Is it psychedelia? Folk? Art-core? A complete mess?

London King's Cross Water Rats

Confusing and loud. This is all you can be certain of when trying to categorise The Monsoon Bassoon. After that it's purely a matter of conjecture. Is it psychedelia? Folk? Art-core? A complete mess?

Centre stage there's Sarah Measures - who looks and sings like a '69-vintage star child. She also plays the clarinet and flute. A bit twee you think, at which point her sylvan idyll is bulldozed by the sound of guitarists Daniel Chudley and Kavus Torabi attempting to raze the venue to the ground by sheer volume alone.

Sometimes Chudley and Torabi, looking like missing Bad Seeds, sing songs too. Sometimes all of the above happens at the same time and you give up trying to label all this and let your eardrums get on with the business of bleeding.

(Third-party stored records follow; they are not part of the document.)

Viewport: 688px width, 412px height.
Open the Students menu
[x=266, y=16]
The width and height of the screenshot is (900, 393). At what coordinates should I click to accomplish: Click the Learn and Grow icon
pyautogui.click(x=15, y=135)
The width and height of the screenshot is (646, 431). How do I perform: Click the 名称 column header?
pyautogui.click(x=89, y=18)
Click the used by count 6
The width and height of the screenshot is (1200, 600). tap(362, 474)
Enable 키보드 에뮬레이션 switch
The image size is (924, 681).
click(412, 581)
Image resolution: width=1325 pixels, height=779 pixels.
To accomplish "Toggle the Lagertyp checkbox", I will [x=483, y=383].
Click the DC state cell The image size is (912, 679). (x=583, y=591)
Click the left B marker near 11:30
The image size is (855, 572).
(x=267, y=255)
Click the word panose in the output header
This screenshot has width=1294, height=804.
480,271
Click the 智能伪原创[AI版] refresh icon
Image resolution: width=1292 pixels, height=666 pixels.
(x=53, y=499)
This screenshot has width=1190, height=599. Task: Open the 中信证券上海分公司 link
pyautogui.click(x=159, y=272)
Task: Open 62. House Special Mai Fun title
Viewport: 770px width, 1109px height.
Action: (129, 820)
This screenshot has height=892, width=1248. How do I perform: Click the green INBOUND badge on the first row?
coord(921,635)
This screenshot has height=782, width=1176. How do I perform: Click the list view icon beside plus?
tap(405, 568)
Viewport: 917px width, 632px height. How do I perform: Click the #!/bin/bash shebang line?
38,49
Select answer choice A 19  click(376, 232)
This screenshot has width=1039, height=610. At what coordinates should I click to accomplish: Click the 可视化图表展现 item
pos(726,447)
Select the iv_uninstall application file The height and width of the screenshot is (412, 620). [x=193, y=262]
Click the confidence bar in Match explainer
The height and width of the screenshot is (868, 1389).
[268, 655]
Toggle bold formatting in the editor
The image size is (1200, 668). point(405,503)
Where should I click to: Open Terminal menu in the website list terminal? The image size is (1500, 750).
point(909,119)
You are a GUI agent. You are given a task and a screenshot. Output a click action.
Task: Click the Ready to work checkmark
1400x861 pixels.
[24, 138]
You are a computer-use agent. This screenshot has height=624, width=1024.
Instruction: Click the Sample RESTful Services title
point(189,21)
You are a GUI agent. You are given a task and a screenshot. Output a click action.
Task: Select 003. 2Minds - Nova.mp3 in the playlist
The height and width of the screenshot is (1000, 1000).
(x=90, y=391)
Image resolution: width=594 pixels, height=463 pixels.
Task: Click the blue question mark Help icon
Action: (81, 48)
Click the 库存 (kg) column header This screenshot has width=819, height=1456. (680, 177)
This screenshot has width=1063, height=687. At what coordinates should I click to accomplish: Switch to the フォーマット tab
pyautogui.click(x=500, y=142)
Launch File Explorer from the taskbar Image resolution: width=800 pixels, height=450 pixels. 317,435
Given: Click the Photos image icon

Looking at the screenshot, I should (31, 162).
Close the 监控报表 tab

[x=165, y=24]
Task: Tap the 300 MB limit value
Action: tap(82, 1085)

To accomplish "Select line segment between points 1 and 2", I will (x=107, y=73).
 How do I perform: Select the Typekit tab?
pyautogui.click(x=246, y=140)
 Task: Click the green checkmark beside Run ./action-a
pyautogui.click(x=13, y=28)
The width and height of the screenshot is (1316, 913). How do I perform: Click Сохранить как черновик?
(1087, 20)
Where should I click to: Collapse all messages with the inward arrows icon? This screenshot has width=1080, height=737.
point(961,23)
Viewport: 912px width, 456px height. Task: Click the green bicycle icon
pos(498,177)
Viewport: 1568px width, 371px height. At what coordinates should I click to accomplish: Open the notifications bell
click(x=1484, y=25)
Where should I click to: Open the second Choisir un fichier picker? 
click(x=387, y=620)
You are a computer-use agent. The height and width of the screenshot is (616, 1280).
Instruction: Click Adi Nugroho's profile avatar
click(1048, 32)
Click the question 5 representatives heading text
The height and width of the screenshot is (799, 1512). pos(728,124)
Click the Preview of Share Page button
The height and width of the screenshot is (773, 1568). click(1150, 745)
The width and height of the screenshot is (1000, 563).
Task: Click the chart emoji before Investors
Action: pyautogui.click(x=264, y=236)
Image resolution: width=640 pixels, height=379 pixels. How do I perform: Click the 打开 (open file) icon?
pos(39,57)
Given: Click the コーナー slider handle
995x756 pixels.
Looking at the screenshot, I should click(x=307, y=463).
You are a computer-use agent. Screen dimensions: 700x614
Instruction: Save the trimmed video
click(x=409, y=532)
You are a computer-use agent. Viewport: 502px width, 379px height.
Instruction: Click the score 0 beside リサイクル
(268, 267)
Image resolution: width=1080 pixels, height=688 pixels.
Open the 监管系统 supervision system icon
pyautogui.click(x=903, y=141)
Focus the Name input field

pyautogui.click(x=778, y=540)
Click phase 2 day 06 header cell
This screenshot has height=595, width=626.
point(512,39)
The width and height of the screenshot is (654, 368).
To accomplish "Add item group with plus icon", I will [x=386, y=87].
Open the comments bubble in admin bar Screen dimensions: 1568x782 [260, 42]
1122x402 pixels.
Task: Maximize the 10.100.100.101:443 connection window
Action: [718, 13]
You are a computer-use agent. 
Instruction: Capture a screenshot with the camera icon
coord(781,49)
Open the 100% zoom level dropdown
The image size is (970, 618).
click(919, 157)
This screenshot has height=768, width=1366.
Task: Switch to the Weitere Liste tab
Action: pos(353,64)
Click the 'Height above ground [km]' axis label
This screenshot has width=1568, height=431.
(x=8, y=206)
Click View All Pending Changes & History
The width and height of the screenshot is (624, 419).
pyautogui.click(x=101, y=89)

But is it any good? Well, if strangeness alone were a measure of greatness, the Bassoons would be musical titans. Mostly, though, it just sounds like the band are performing according to random cue card commands - QUIET! LOUD! WEIRD! CLARINET! - at an increasingly frantic rate.

True, it keeps you on your toes, and occasionally it's genuinely thrilling ('In The Iceman's Back Garden'), but the only thing that really stays in your head about tonight is tinnitus.